# Woodturning in Gloucestershire?



## Endgrain. (6 Mar 2010)

Hi folks  

I wanted to start some woodturning and was wondering if there are any courses/clubs around Gloucestershire? Alternatively I will just get a lathe and try it. I did do some turning at college and miss it.
Which is a good lathe to start? I would like to do some wooden knobs, small bowls maybe? I probably will go for something 2nd hand off fleabay.

Thanks chaps nice forum


----------



## Bodrighy (6 Mar 2010)

http://www.rpturners.co.uk/tuition.asp

http://www.gaw.org.uk/

Try these two links. First is the list of professional tutors in the UK and 2nd is the website of the Gloucester woodturning association.

Learning on your own is fine, that's how I started but it is a lot better with other turners to guide and advise.

Pete


----------



## CHJ (6 Mar 2010)

# [Given instruction 1]
Answer these questions from the woodturning thread:
(a) What items does Endgrain say they would like to make?
(b) Where does Endgrain say they will probably get a second-hand lathe?
(c) According to Bodrighy, what is the second link?
The entries that follow are unrelated to the woodturning thread.

# [Dataset extract]
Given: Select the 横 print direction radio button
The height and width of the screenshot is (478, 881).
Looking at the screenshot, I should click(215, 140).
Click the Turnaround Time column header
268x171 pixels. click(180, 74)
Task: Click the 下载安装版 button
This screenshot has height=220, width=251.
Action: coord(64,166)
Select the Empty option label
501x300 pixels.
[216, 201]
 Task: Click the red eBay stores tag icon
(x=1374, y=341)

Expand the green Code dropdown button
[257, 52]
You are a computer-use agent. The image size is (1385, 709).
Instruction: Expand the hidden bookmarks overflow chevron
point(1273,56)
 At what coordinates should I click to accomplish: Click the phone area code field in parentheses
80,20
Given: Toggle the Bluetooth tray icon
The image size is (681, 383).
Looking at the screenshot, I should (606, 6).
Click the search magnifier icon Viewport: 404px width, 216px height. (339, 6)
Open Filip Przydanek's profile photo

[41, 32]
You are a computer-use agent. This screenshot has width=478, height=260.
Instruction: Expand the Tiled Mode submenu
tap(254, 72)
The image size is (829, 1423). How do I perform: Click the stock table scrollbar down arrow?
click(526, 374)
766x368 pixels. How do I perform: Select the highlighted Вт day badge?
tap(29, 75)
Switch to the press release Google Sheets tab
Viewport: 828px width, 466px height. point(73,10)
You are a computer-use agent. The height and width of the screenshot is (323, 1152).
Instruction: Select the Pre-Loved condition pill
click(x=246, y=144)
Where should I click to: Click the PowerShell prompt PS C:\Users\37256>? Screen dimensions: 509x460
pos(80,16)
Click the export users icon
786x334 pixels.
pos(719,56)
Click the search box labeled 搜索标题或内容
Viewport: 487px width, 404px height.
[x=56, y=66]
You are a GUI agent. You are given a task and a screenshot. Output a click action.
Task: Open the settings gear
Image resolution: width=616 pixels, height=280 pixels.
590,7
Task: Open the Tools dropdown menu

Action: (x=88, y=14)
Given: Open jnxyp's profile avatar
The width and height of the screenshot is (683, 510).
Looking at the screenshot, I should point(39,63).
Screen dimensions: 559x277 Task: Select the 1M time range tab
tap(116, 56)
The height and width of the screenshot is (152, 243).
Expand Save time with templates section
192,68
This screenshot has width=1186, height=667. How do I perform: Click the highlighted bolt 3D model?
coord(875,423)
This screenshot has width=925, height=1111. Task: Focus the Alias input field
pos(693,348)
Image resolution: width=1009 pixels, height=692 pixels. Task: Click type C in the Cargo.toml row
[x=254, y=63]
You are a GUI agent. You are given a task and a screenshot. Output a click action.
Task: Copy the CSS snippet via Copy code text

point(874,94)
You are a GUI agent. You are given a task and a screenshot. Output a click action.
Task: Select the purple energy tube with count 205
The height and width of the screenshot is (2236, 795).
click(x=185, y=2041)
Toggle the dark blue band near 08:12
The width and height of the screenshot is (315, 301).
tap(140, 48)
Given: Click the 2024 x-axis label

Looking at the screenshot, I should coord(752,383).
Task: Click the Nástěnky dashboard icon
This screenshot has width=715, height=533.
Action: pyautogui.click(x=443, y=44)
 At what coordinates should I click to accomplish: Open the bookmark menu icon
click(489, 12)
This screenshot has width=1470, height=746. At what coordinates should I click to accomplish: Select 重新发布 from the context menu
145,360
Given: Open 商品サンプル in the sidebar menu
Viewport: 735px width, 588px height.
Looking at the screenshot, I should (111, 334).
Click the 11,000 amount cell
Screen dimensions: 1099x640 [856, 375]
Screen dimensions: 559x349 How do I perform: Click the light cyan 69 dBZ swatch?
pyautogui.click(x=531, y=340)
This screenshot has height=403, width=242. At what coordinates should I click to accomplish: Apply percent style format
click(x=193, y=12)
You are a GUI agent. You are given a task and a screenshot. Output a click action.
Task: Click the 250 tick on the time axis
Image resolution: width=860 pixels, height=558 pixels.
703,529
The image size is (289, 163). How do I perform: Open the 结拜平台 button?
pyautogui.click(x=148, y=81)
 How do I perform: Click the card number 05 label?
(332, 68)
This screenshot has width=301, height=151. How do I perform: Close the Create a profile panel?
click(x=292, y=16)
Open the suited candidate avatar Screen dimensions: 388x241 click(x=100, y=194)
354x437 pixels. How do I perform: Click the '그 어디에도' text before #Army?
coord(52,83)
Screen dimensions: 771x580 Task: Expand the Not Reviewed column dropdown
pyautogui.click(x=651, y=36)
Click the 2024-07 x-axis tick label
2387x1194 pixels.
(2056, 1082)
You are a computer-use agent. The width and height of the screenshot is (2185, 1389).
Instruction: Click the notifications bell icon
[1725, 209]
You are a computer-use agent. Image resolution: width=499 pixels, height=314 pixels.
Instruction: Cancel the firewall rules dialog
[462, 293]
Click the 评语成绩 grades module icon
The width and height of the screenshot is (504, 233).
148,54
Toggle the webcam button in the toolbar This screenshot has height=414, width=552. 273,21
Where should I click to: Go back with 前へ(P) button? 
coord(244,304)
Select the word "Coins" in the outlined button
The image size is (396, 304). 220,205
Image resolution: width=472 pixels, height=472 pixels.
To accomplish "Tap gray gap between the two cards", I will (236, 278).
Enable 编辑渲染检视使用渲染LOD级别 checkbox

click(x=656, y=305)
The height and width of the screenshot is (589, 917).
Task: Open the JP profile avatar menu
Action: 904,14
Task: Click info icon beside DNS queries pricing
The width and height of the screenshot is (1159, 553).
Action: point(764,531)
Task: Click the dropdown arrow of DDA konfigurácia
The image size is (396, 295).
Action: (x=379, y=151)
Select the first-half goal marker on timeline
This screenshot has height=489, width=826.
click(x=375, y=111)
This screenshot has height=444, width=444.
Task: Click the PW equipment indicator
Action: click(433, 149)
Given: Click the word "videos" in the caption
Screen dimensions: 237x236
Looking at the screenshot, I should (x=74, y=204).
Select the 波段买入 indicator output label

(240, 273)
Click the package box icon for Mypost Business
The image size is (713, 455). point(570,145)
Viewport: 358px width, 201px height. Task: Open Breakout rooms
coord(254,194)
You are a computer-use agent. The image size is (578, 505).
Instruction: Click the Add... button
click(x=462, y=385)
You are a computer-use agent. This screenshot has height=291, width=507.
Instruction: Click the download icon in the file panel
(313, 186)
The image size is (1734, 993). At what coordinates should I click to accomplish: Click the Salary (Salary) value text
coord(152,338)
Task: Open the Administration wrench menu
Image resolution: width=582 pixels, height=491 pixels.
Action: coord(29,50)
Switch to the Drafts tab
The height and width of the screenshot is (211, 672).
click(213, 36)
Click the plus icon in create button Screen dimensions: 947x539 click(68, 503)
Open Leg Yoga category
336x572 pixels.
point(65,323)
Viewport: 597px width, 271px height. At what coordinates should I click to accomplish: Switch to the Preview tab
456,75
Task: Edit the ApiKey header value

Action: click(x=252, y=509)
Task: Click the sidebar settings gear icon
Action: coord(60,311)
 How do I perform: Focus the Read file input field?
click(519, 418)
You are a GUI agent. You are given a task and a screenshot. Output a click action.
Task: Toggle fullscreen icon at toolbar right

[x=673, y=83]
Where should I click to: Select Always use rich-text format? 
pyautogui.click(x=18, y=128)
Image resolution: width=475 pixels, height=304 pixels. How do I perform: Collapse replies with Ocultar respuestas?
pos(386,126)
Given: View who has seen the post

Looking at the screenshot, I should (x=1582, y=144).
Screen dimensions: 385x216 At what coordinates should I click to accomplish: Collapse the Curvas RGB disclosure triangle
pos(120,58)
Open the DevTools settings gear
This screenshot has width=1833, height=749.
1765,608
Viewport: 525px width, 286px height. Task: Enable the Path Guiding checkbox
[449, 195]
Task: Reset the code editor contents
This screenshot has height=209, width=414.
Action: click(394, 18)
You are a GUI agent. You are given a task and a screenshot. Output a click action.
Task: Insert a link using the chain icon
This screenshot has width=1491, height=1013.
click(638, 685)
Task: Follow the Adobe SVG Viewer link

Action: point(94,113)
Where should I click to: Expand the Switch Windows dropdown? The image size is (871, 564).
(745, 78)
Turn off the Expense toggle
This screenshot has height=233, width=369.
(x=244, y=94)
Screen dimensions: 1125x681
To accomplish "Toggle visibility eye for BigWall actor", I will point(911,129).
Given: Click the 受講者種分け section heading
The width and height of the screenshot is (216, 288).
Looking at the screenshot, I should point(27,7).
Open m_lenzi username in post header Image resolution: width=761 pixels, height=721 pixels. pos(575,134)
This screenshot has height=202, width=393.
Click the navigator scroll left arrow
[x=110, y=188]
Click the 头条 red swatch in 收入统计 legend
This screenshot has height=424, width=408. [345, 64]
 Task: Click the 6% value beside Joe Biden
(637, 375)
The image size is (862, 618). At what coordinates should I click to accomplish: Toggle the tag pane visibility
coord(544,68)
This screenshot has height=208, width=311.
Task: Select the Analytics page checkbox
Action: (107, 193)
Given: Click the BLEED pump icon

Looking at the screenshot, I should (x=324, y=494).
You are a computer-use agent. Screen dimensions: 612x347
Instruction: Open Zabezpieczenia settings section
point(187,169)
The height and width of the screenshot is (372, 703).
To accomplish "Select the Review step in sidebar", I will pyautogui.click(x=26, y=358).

# [Given instruction 2]
Copy the lines of the entries starting at the line that contains "Task: Reset the code editor contents" and ending at the line that contains "(x=244, y=94)".

# [Full output 1]
(a) Wooden knobs, and maybe small bowls.
(b) Off fleabay.
(c) The website of the Gloucester woodturning association.

# [Full output 2]
Task: Reset the code editor contents
This screenshot has height=209, width=414.
Action: click(394, 18)
You are a GUI agent. You are given a task and a screenshot. Output a click action.
Task: Insert a link using the chain icon
This screenshot has width=1491, height=1013.
click(638, 685)
Task: Follow the Adobe SVG Viewer link

Action: point(94,113)
Where should I click to: Expand the Switch Windows dropdown? The image size is (871, 564).
(745, 78)
Turn off the Expense toggle
This screenshot has height=233, width=369.
(x=244, y=94)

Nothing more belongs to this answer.